*Cllr Roisin Garvey (GP) talks to The Clare Echo Editor, Stuart Holly. Photograph: Joe Buckley

Warm embraces were shared between Cllr Róisín Garvey (GP) and various members of her campaign team after she was finally eliminated at a quarter past one on Monday in sixth place.

Having previously declared herself as the strongest rural Green candidate, it did transpire that way as she reached 7,339 votes (5,624 first preferences). However it wouldn’t be enough and interactions between this writer and her supporters throughout the weekend indicated that had Violet Anne Wynne’s transfers come into play (always an unlikely permutation), the Inagh woman would have had a true shot at a place in Dáil Eireann.

Despite knowing her fate well in advance, Garvey’s family and friends were sure to comfort her following the announcement from Returning Officer Pat Wallace of her elimination. Ms Garvey remarked on the notable support she received from her campaign team – even the ones she hadn’t met, yet alone hugged. “Aw look sure, we started off with four or five of us and there’s a few Green Party members who got involved but there was 140 people involved in my campaign and they came from Loop Head right over to Flagmount. I had people involved from every corner of the county and I didn’t even meet them all. There’s people I don’t even know who joined my campaign team because they liked the cut of my jib as they say so it was a huge honour.
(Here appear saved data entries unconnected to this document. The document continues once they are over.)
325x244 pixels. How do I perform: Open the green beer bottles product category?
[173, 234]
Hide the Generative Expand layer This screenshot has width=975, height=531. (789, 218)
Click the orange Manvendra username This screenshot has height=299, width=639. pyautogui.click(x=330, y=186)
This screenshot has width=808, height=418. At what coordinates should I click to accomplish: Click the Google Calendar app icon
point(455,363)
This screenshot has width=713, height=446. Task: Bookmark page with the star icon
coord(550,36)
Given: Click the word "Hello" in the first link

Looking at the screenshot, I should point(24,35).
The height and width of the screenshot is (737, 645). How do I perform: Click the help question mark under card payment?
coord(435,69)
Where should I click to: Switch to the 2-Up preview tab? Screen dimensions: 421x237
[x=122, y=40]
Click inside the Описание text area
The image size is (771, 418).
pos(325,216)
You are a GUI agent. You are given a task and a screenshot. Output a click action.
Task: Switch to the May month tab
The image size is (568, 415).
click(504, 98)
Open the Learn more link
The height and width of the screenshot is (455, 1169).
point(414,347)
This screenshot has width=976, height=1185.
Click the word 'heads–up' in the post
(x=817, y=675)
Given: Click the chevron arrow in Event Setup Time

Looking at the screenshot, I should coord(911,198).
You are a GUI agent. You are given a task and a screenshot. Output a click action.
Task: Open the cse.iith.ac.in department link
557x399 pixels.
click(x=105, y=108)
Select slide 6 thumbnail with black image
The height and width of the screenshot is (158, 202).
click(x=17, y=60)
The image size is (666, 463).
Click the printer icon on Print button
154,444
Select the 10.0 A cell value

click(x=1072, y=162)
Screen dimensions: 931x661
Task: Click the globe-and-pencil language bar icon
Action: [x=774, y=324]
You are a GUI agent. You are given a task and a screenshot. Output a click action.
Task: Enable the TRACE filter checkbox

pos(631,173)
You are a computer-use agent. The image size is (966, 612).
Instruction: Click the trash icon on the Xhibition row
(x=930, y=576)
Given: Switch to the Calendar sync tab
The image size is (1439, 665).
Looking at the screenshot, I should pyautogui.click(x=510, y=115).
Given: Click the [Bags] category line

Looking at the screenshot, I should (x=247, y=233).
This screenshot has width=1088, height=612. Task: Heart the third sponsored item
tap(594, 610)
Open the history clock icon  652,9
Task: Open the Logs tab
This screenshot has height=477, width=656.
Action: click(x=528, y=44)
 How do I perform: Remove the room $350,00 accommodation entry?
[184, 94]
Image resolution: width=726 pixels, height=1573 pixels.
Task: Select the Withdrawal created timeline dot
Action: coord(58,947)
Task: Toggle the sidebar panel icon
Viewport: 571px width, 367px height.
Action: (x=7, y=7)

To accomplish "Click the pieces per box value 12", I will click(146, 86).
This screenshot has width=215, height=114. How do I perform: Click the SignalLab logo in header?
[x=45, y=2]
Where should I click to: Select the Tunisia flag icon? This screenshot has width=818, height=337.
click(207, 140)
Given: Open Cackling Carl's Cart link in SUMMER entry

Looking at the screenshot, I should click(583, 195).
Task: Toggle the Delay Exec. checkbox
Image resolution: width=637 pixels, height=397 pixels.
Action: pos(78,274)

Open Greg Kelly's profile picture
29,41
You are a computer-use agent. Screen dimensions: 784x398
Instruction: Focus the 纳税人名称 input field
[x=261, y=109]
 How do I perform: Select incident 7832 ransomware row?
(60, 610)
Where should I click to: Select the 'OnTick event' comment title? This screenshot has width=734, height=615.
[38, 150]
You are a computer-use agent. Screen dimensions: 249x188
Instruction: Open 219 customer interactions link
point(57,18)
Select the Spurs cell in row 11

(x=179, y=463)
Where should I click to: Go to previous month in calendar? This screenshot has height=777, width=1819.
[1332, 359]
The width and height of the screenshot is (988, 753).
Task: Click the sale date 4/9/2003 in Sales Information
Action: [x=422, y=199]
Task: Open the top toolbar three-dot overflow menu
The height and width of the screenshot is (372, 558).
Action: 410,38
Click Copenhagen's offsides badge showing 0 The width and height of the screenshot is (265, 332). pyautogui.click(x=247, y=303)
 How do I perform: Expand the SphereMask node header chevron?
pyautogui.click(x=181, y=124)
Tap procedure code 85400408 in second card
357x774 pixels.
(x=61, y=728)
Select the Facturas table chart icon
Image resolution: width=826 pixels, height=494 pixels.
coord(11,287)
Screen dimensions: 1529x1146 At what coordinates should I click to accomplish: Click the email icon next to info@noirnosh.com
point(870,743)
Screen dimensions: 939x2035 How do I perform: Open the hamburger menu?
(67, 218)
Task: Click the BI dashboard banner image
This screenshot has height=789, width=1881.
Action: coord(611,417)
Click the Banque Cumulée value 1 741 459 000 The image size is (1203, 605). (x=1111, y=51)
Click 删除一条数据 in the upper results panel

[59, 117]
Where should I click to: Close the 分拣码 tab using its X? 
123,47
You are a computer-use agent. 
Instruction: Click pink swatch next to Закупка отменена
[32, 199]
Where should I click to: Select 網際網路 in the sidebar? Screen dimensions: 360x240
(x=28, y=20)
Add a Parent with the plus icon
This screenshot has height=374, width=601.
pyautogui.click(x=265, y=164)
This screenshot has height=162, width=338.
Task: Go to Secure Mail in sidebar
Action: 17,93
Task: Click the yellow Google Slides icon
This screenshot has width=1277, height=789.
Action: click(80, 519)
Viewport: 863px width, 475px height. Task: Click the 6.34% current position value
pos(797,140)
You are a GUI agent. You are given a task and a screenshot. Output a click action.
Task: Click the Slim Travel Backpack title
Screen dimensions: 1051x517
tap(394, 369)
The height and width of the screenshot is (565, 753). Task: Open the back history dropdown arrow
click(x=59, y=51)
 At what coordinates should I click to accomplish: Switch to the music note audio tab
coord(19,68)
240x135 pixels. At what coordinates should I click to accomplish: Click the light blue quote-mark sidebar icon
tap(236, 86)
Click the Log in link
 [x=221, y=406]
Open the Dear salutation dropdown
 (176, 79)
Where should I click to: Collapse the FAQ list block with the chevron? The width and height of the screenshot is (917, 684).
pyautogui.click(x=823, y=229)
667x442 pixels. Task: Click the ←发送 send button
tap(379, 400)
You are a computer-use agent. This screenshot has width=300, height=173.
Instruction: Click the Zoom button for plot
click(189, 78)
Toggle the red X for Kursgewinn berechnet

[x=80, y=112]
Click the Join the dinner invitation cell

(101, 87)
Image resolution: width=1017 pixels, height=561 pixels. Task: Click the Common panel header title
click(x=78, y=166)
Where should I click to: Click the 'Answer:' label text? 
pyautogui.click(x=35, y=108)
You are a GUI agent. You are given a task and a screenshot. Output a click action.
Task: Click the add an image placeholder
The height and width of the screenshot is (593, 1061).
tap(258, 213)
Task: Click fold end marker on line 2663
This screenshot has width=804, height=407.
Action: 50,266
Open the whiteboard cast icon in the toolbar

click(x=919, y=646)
“I think we did really well today, we gave people a different choice that was based on positivity and hope and trying to do things right by the people on a housing level, on a health level. I think maybe the Green Party’s message is obviously a climate change message, but for me it was a lot more than that. Having read their policies and analysed them to the hilt before I ever got involved with the Greens, I think they actually have the solutions we need: this idea of a just transition. We don’t want people suffering from fuel poverty, the climate has changed and fossil fuel prices are going to go up and up and at the moment people rely on them for everything so if we don’t prepare for that and prevent people from getting stuck in fuel poverty. I like the Green Party’s idea of helping people to avoid that scenario.”

Cllr Garvey said she had no regrets as to how her campaign was run stating that nobody could have predicted the wave of support for Sinn Féin. “I think getting 10 per cent of the vote in Clare is phenomenal for a rural Green candidate and I think it’s a sign of good things to come. I liked our campaign, it was always positive, it was always clean, it was based on reality and things we can achieve and I’m really proud of that.”

Looking ahead, Róisín said “who knows” if she will run in another general election in the future. “A lot of promises were made by people who will be in power now so let’s see if they fulfil them. I don’t know if that’s going to happen and if it doesn’t maybe there is going to be another election.”